Friday, September 20, 2013

Creepy Rabies Case

Last year, I wrote about the latest rabies surveillance numbers in the U.S.  I had noted that the number of feline rabies cases had increased in 2010.  I don’t have the numbers from 2011, but I do have the latest report for 2012, and I’m happy to see that the number of cases of feline rabies (257 cases) is less than what was reported in 2010 (303 cases).  The rest of the report wasn’t very interesting, except for the last section, where they described a case of human rabies from February of this year. 

In February, a man was presented to an emergency room in Maryland for pain in his right hip.  He developed encephalitis and hypersalivation soon after admission, and died after 22 days of hospitalization.  Five days before he died, samples were obtained and submitted to the CDC, and rabies was confirmed.  The virus was analyzed, and was shown to be a variant associated with raccoons.  During the patient investigation, no known exposure to animals was elicited from the patient history.  However, the patient had received a kidney transplant from a deceased donor approximately 17 months before the onset of rabies.
That donor had presented to an emergency department in Florida in August of 2011 with signs of nausea, vomiting, and decreased sensation in his upper extremities.
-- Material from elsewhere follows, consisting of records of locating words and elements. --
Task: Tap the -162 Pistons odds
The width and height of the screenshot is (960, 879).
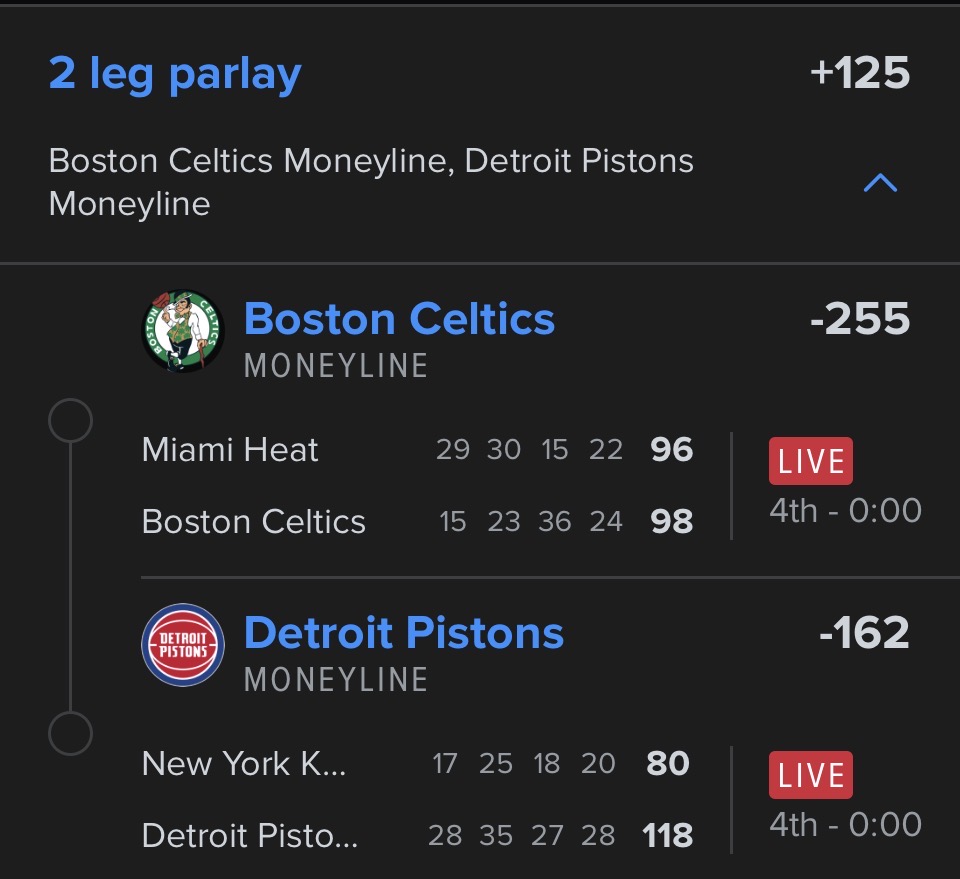Action: pyautogui.click(x=863, y=634)

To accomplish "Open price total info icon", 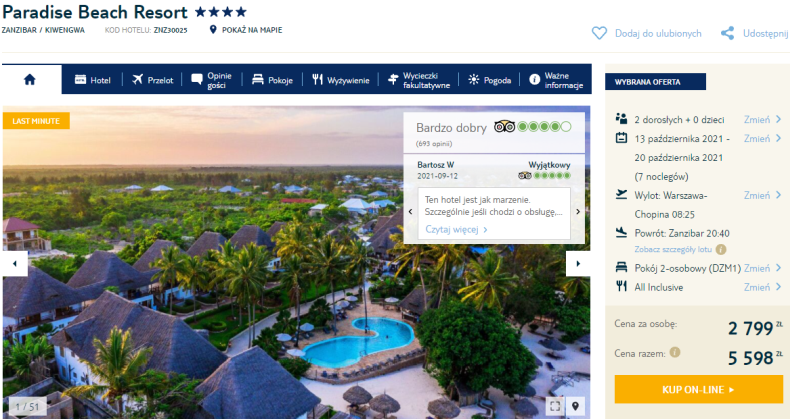I will pyautogui.click(x=675, y=353).
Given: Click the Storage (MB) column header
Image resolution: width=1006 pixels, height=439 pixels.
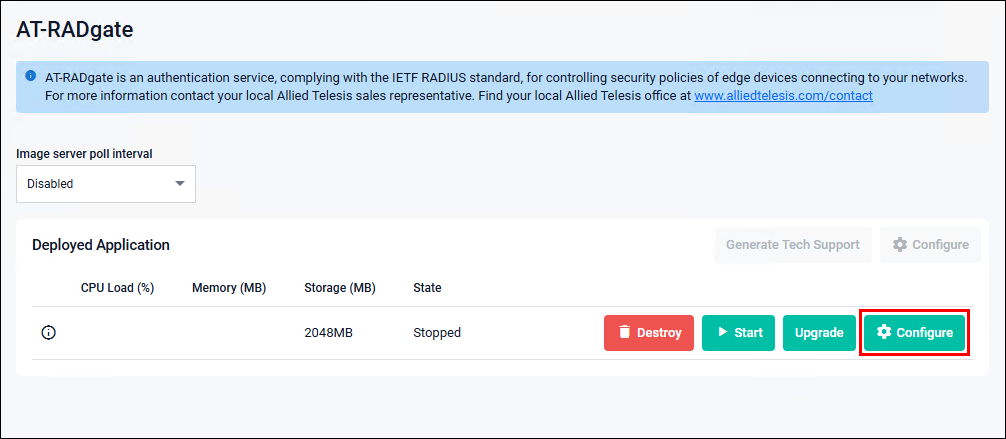Looking at the screenshot, I should (339, 288).
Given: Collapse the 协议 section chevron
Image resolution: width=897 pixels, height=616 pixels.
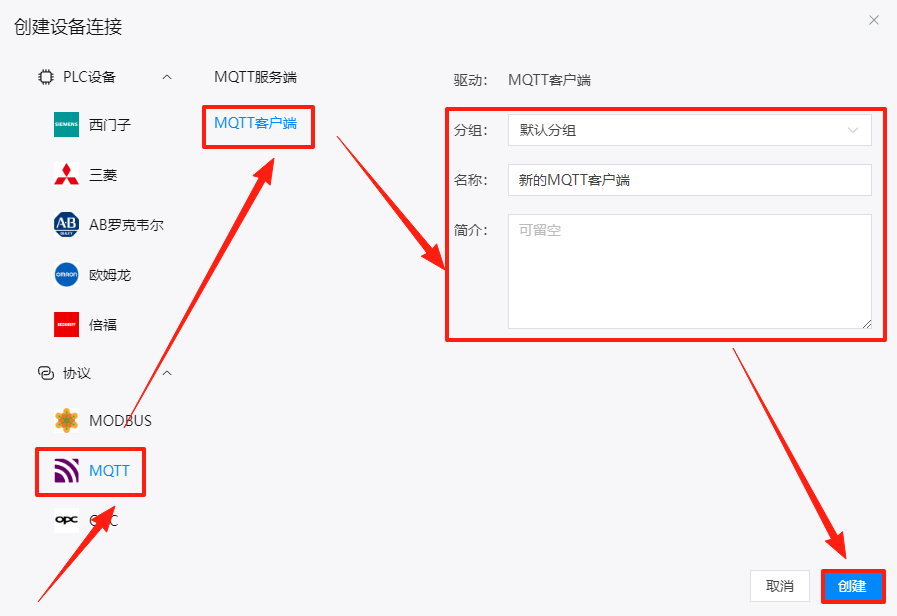Looking at the screenshot, I should (167, 373).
He developed seizures and an altered mental status that required sedation and intubation.  He was declared brain-dead 17 days after the signs began.  The patient had a history of consuming raw fish, and the presumed diagnosis at the time of death was severe acute gastroenteritis.  Organs were harvested from the donor and transplanted into... four people!   
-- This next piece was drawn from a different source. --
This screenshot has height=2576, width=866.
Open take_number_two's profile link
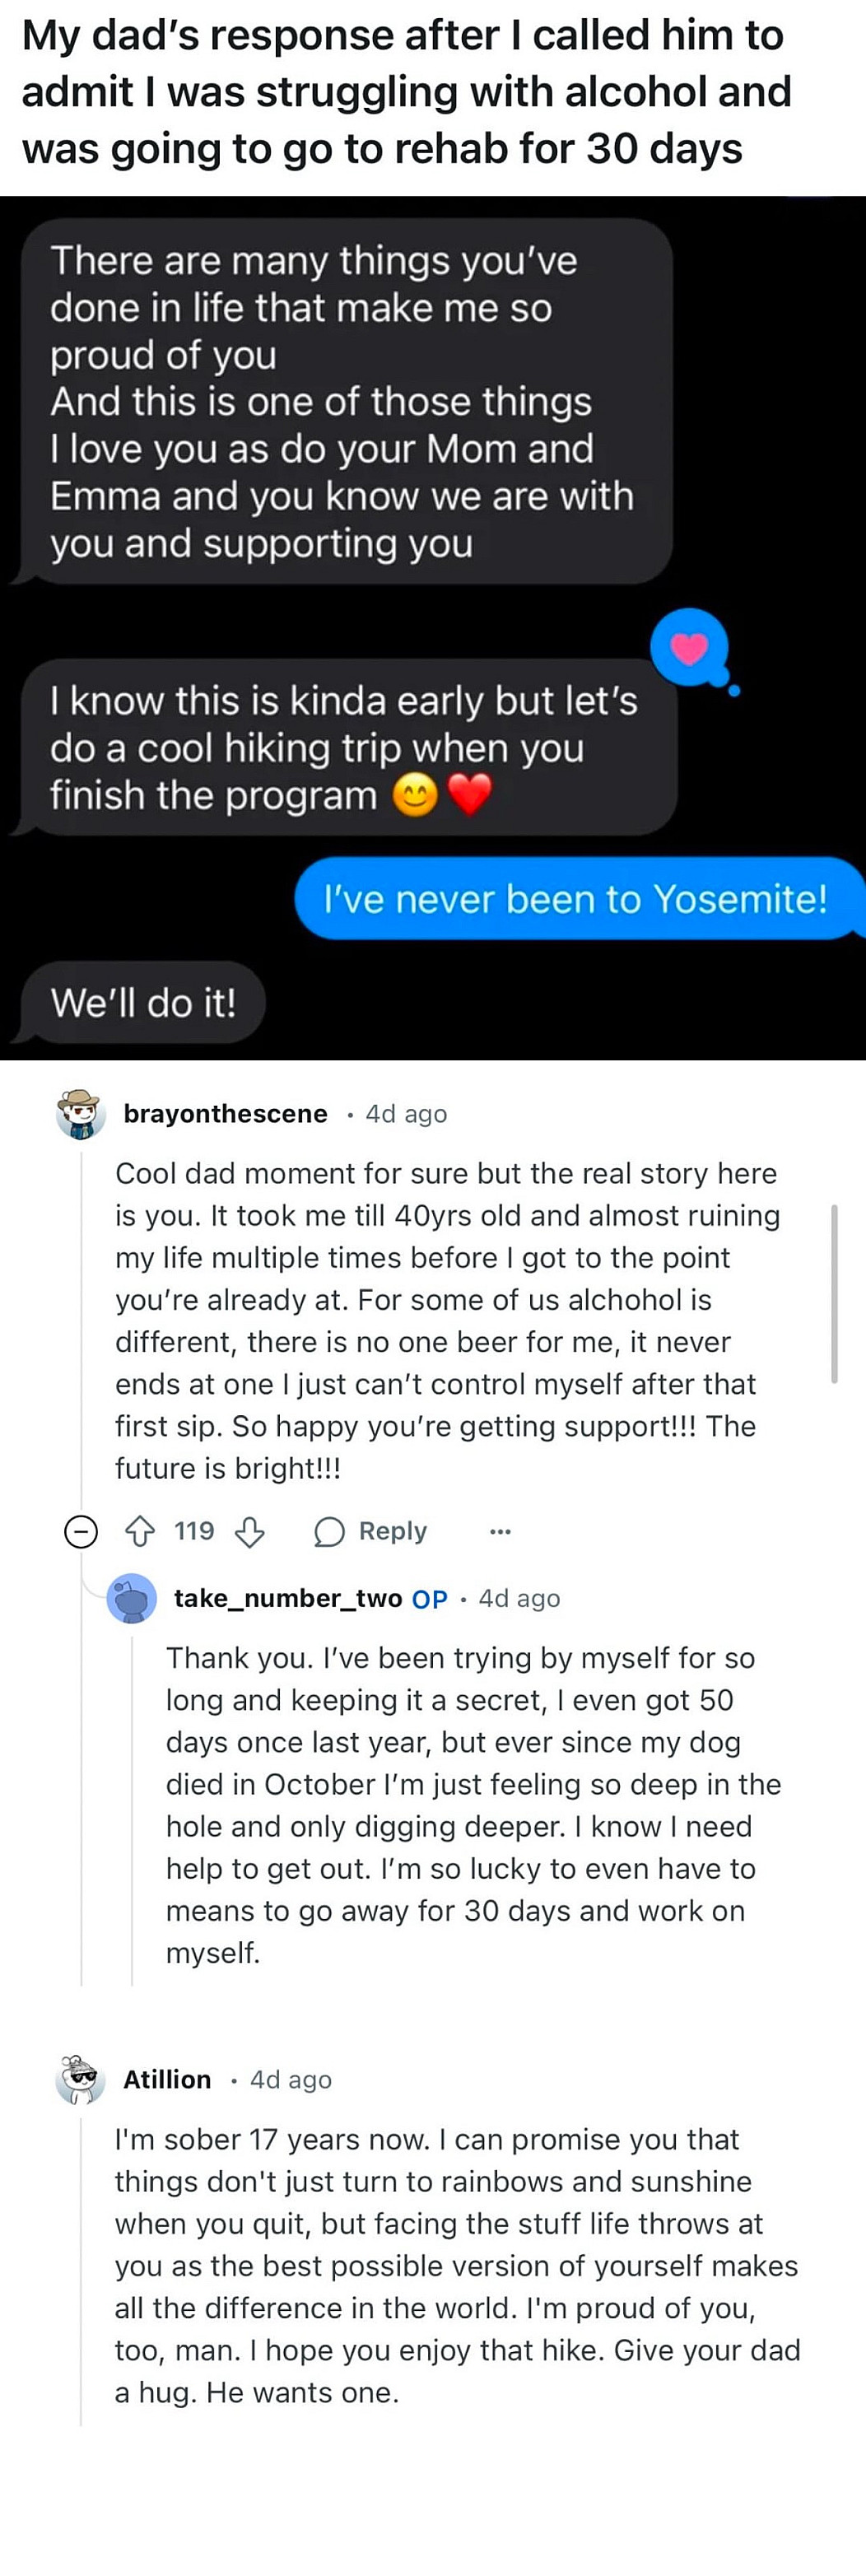coord(288,1598)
Dramatization of what the operation probably looked like.

They tested other organs from that donor that were stored in the organ bank, and a diagnosis of rabies was confirmed. Analysis of the virus from that donor and from the Maryland recipient showed the virus to be identical.  They investigated further and discovered that the donor was an active hunter and raccoon trapper.  

The 3 remaining organ recipients were identified and were given post-exposure prophylactic treatment and have so far remained healthy. 


The moral of the story:  don’t hunt raccoons.